José Perales Nájera (born 25 May 1993) is a Spanish footballer who plays for San Fernando CD as a goalkeeper.

Club career
Born in Palma de Mallorca, Balearic Islands, Perales was an Atlético Madrid youth graduate. On 19 July 2010, he joined CD Puertollano; initially assigned to the reserves in the regional leagues, he made his first-team debut on 6 March 2011 by coming on as a second-half substitute in a 3–1 Segunda División B away loss against Lucena CF.

In 2012, after spending the vast majority of his spell with the B side, Perales signed for another reserve team, Elche CF Ilicitano of Tercera División. He continued to compete in the third and fourth tiers in the following years, representing CE Constància, CD Atlético Baleares and CD Binissalem.

On 16 July 2016, Perales moved to Gimnàstic de Tarragona's farm team CF Pobla de Mafumet, being also the third choice of the main squad behind Manolo Reina and Stole Dimitrievski. After Reina's departure he was definitely promoted to the first team, and renewed his contract until 2020 on 7 August 2017.

### Record excerpts
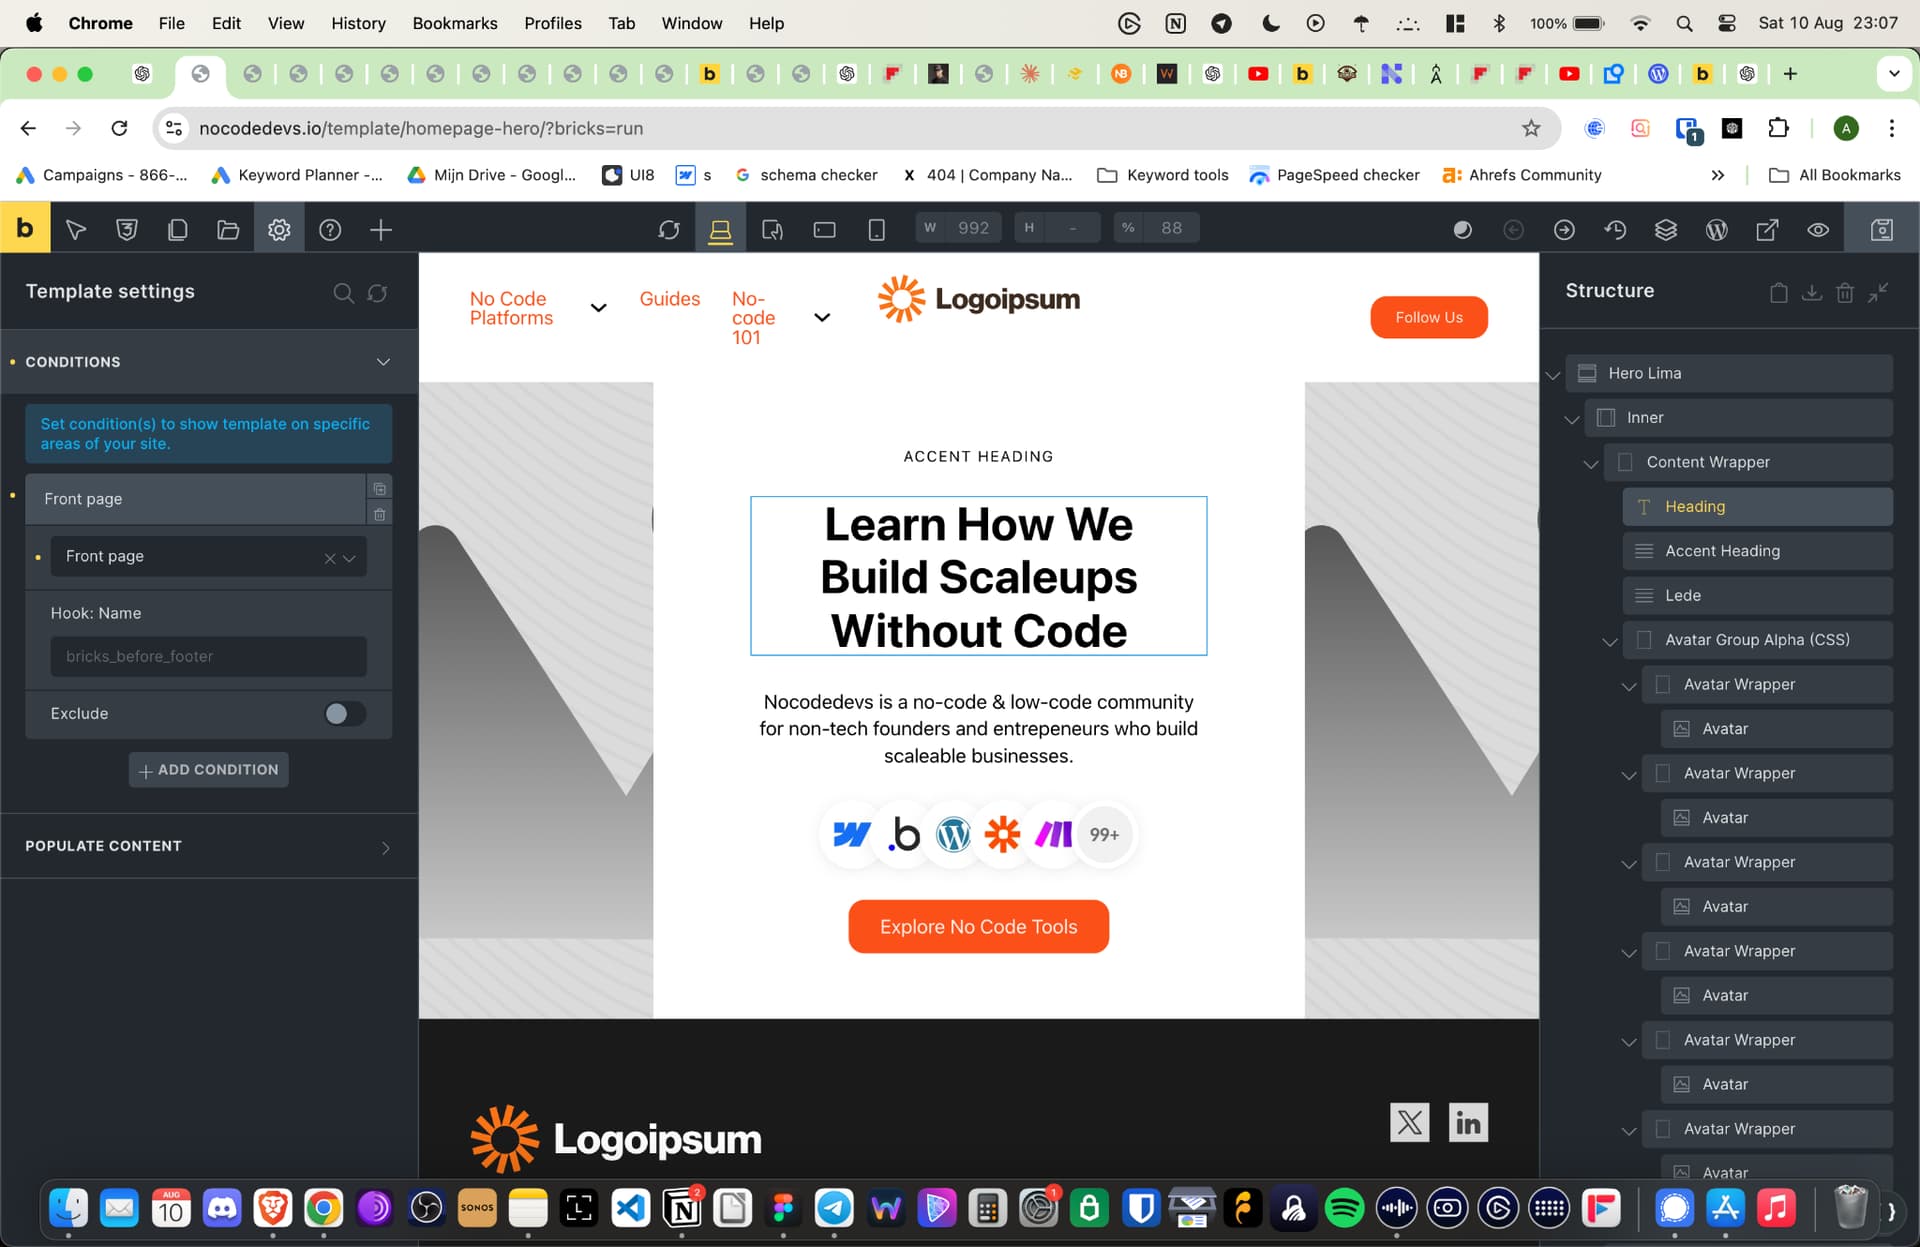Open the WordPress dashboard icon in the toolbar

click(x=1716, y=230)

* * *

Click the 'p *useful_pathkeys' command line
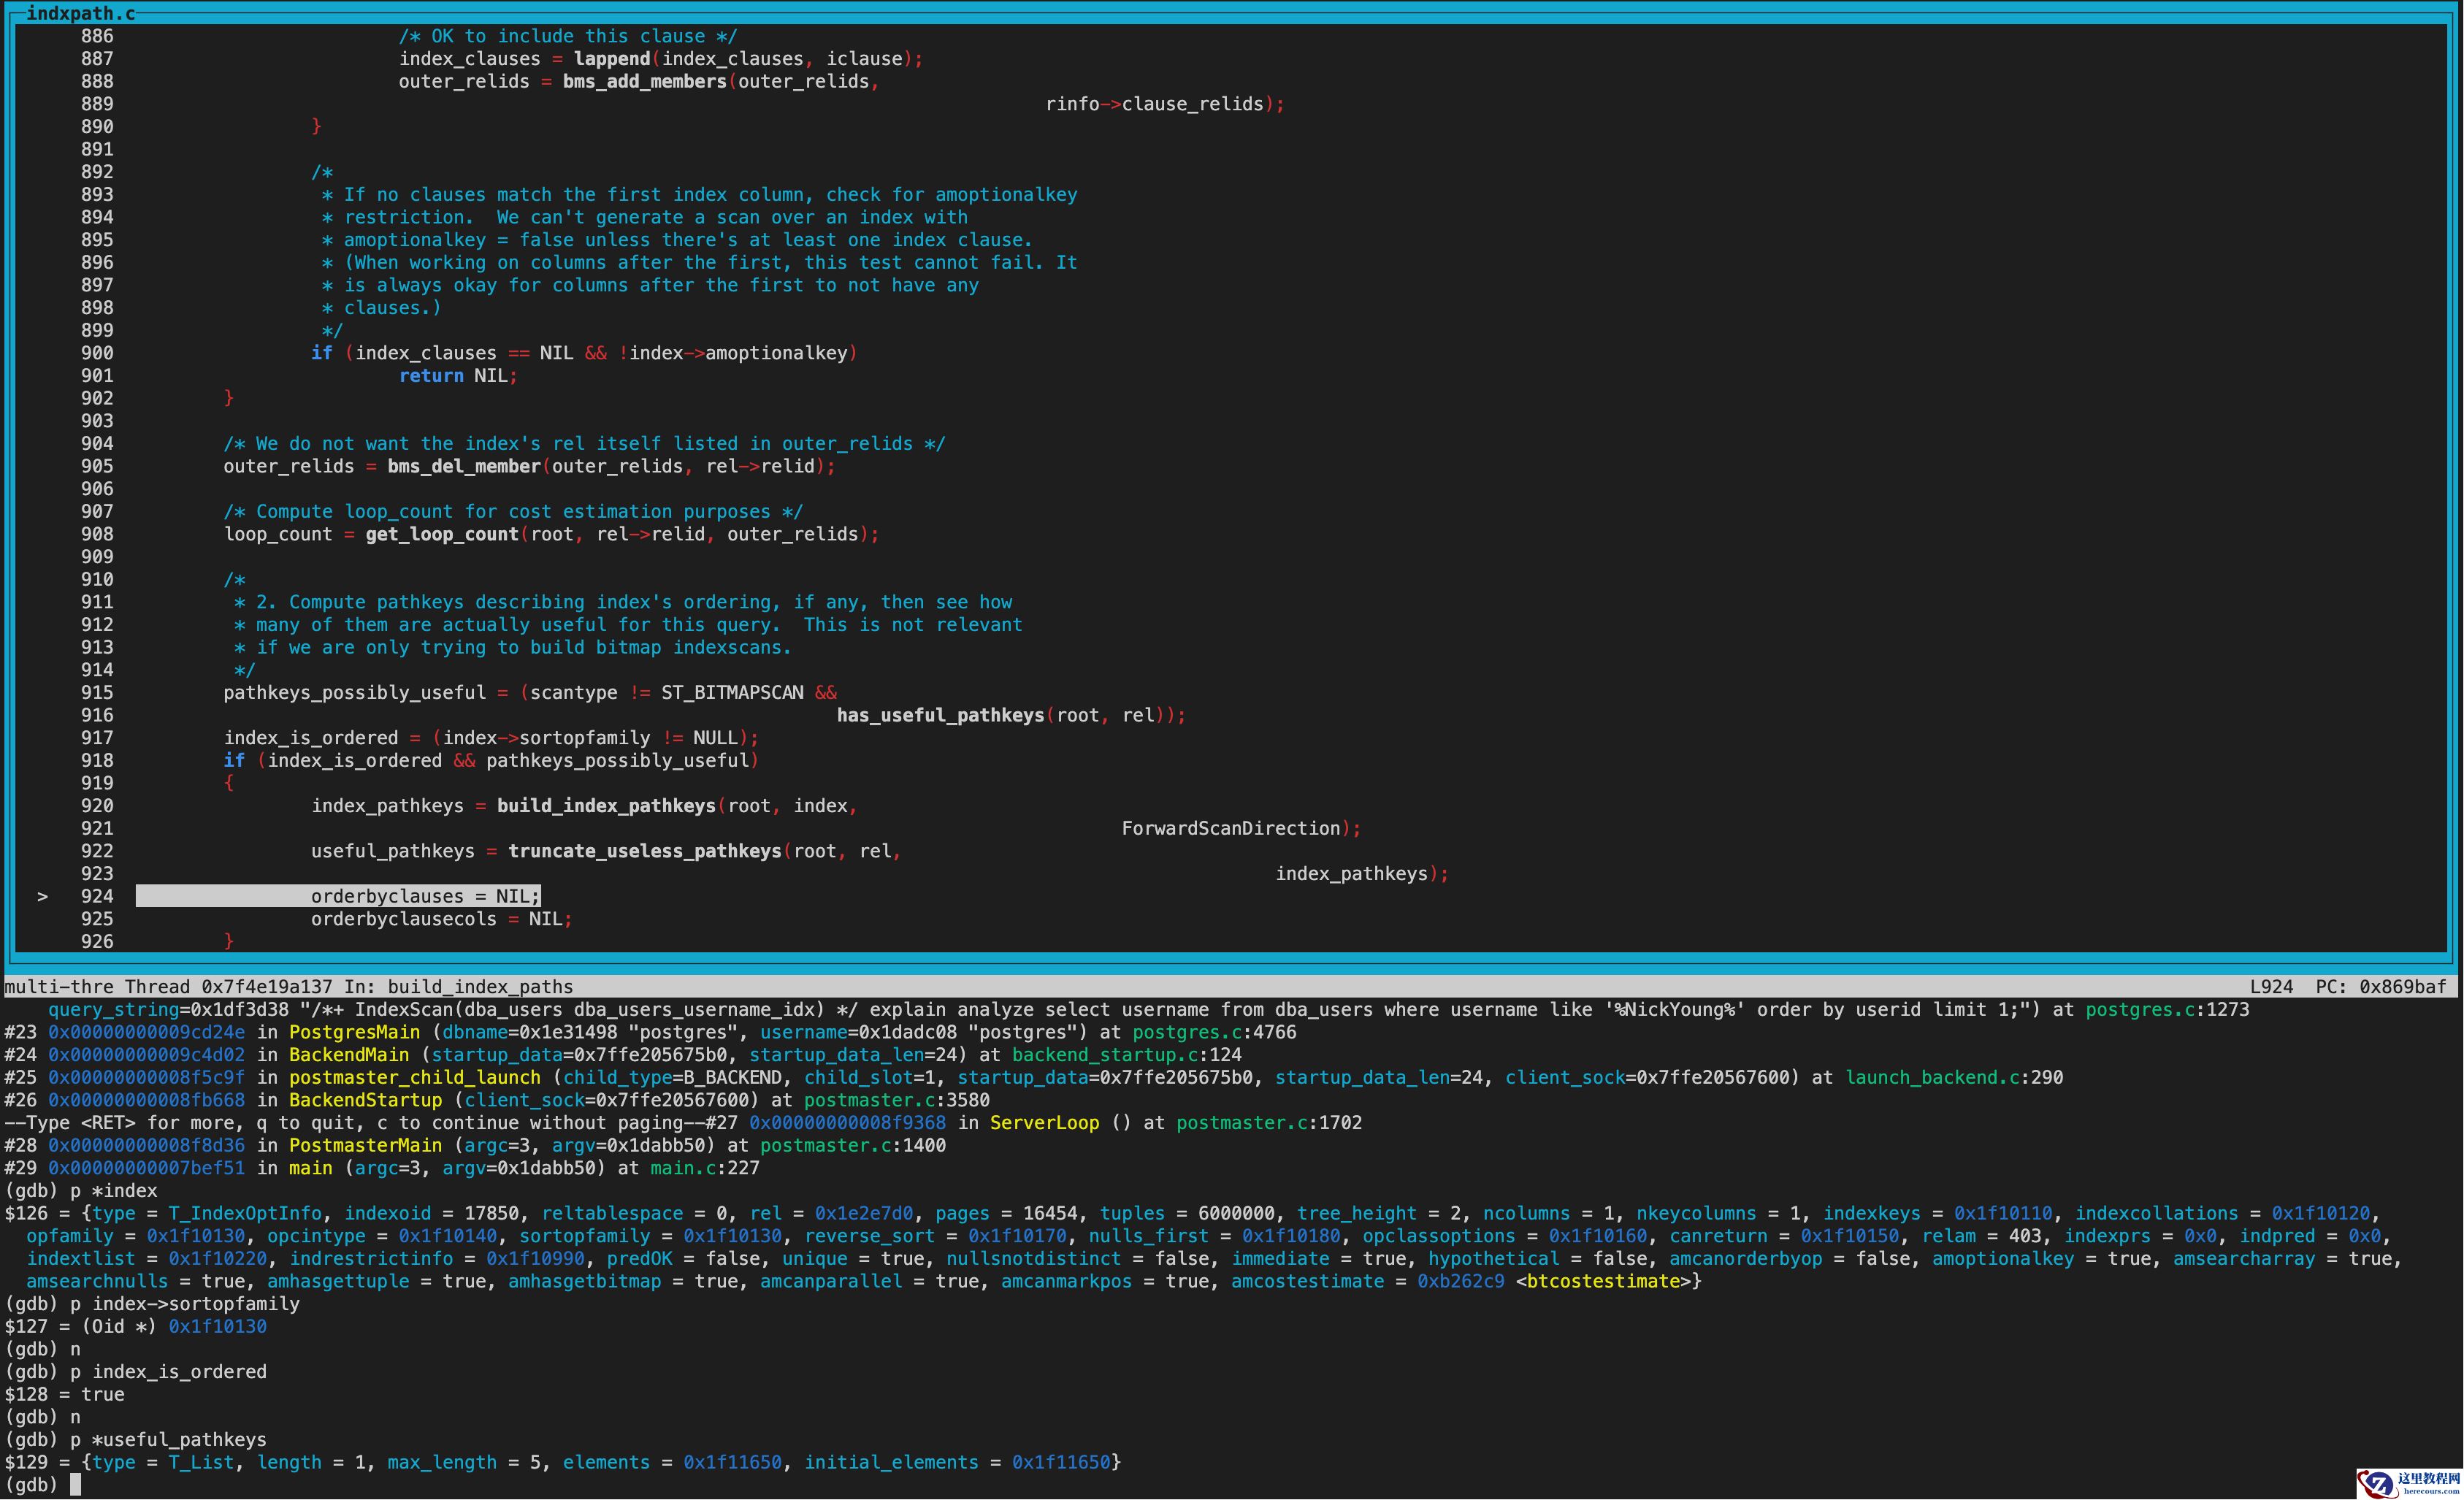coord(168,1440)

### What to work on
Repeat the passage from the footballer's biography, starting at "José Perales Nájera" and ending at "and CD Binissalem.".

### Exercise solution
José Perales Nájera (born 25 May 1993) is a Spanish footballer who plays for San Fernando CD as a goalkeeper.

Club career
Born in Palma de Mallorca, Balearic Islands, Perales was an Atlético Madrid youth graduate. On 19 July 2010, he joined CD Puertollano; initially assigned to the reserves in the regional leagues, he made his first-team debut on 6 March 2011 by coming on as a second-half substitute in a 3–1 Segunda División B away loss against Lucena CF.

In 2012, after spending the vast majority of his spell with the B side, Perales signed for another reserve team, Elche CF Ilicitano of Tercera División. He continued to compete in the third and fourth tiers in the following years, representing CE Constància, CD Atlético Baleares and CD Binissalem.